_TEXT PASSAGE_
——————

Sunday, April 20, 2008

Pigs


Sows on a North American "factory" farm.



Pigs

Pigs are very clean animals who take to the mud primarily to cool off and evade flies.


Very true for once we agree on something.


They are just as friendly and gregarious as dogs, and according to Professor Donald Broom at the Cambridge University Veterinary School, “They have the cognitive ability to be quite sophisticated. Even more so than dogs and certainly three-year-olds.”


They are also aggressive, towards both humans and each other. Boars (males) will fight till one of the combatants dies, and sows and gilts (mothers and young females) will fight to maintain pecking order.


Mother pigs in factory farms in the U.S. live most of their lives in individual crates that are 7 feet long and 2 feet wide.


Not a perfect system, I agree, but one that is being gradually phased out in favour of loose housing.

It should be noted, however, that loose housing isn't perfect either. Pigs have a complicated social heirarchy, and will fight to maintain dominance.

Sows can be so aggressive towards each other that some smaller weaker sows become afraid to eat, drink or seek a comfortable spot to lay.

——————

_EXCERPTED RECORDS_
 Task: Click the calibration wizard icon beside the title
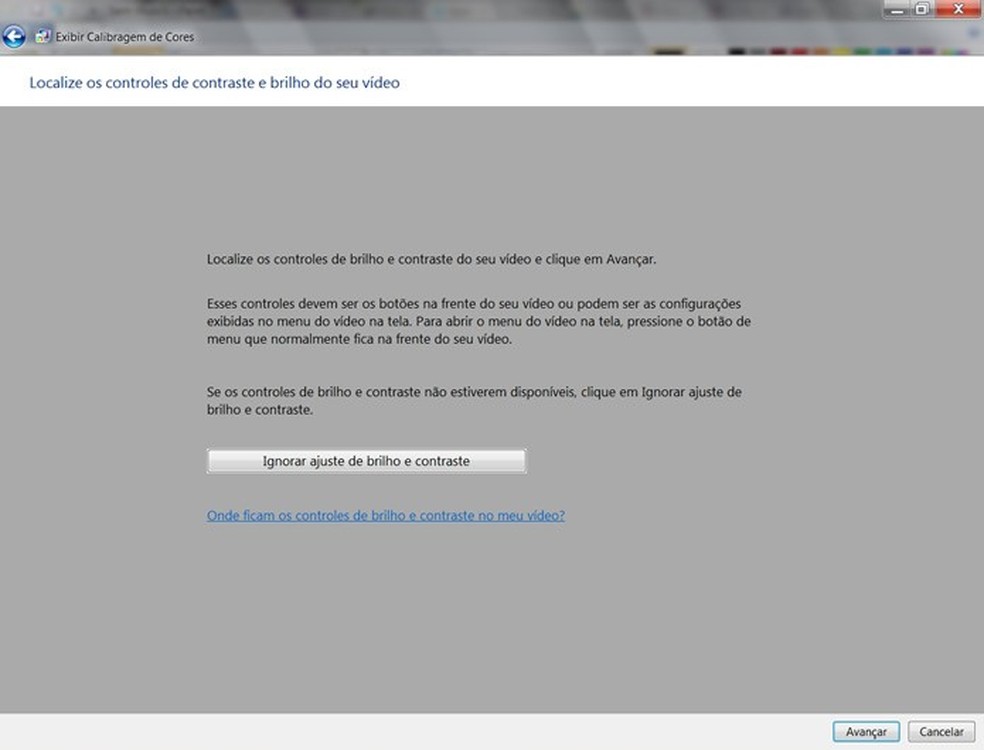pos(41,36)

——————

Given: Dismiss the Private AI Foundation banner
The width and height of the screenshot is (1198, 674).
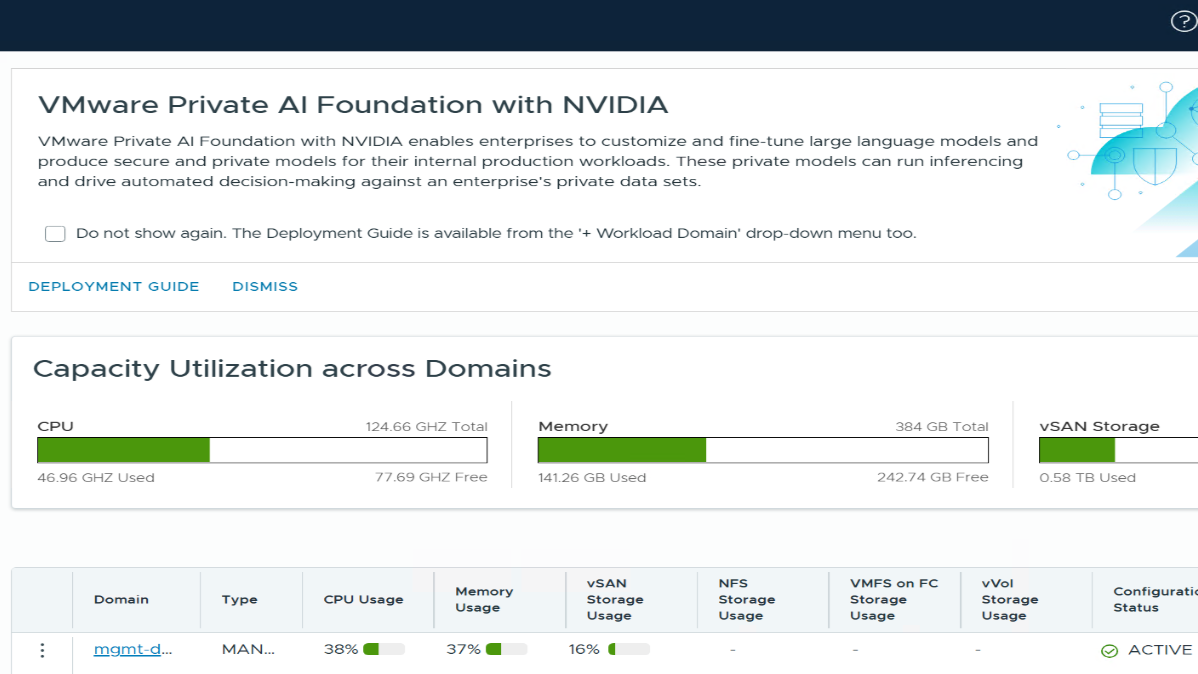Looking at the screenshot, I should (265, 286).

——————

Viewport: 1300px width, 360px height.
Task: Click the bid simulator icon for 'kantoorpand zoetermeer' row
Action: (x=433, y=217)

——————

_QUESTIONS_
(1) In the pig text, retype the section starting with "They are also" and going on through "to maintain dominance.".
(2) According to the pig text, what are the dimensions of the individual crates that mother pigs on U.S. factory farms live in?
(3) Can you carry on the text about pigs from where it stops?

_ANSWER SET_
(1)
They are also aggressive, towards both humans and each other. Boars (males) will fight till one of the combatants dies, and sows and gilts (mothers and young females) will fight to maintain pecking order.


Mother pigs in factory farms in the U.S. live most of their lives in individual crates that are 7 feet long and 2 feet wide.


Not a perfect system, I agree, but one that is being gradually phased out in favour of loose housing.

It should be noted, however, that loose housing isn't perfect either. Pigs have a complicated social heirarchy, and will fight to maintain dominance.

(2) They are 7 feet long and 2 feet wide.

(3)
Fighting causes lameness and is also a potential source of infection, as disease causing organisms get into cuts and abrasions, compromising the health of the animal.

Sows have an exceptionally unpleasant habit of biting the vulva of their victims, causing a very painful injury which can ultimately result in death.

Fighting can also cause abortions.

Loose housing also allows for the transmission of parasites necessitating the use of deworming and mange medication.


They display signs of extreme boredom and stress, such as biting the bars of their cages and gnashing their teeth.


What rubbish. As a general rule pigs usually chew on the bars of their crate when its coming close to feeding time and they are hungry. For there most part sows are like cats and they sleep.


Their piglets are taken away three weeks after birth and packed into pens until they are singled out to be raised for breeding or for meat.


Weaning age varies worldwide from 10 to 35 days, 21 days being the norm. By this time the mother pig is glad to get away from her brood, who, having become the equivalent of teenagers are beginning to drive her nuts.

The piglets are moved to a specialised nursery room where they are.kept in groups. (large or small)


Like chickens and turkeys, pigs are genetically manipulated and pumped full of drugs, and many become crippled under their own weight.


Good grief! There you go again talking about genetic manipulation. Where do you get this nonsense? No. Nothing could be further from the truth.

Pigs are no more "pumped full of drugs" than a child who gets ear infections and takes a course of antibiotics prescribed by a doctor. Drugs for pigs have to be prescribed by a veterinarian, and what's more, they have to be paid for. As you keep pointing out, farmers want to produce their pigs at the lowest possible cost. Why would they pay for unnecessary drugs?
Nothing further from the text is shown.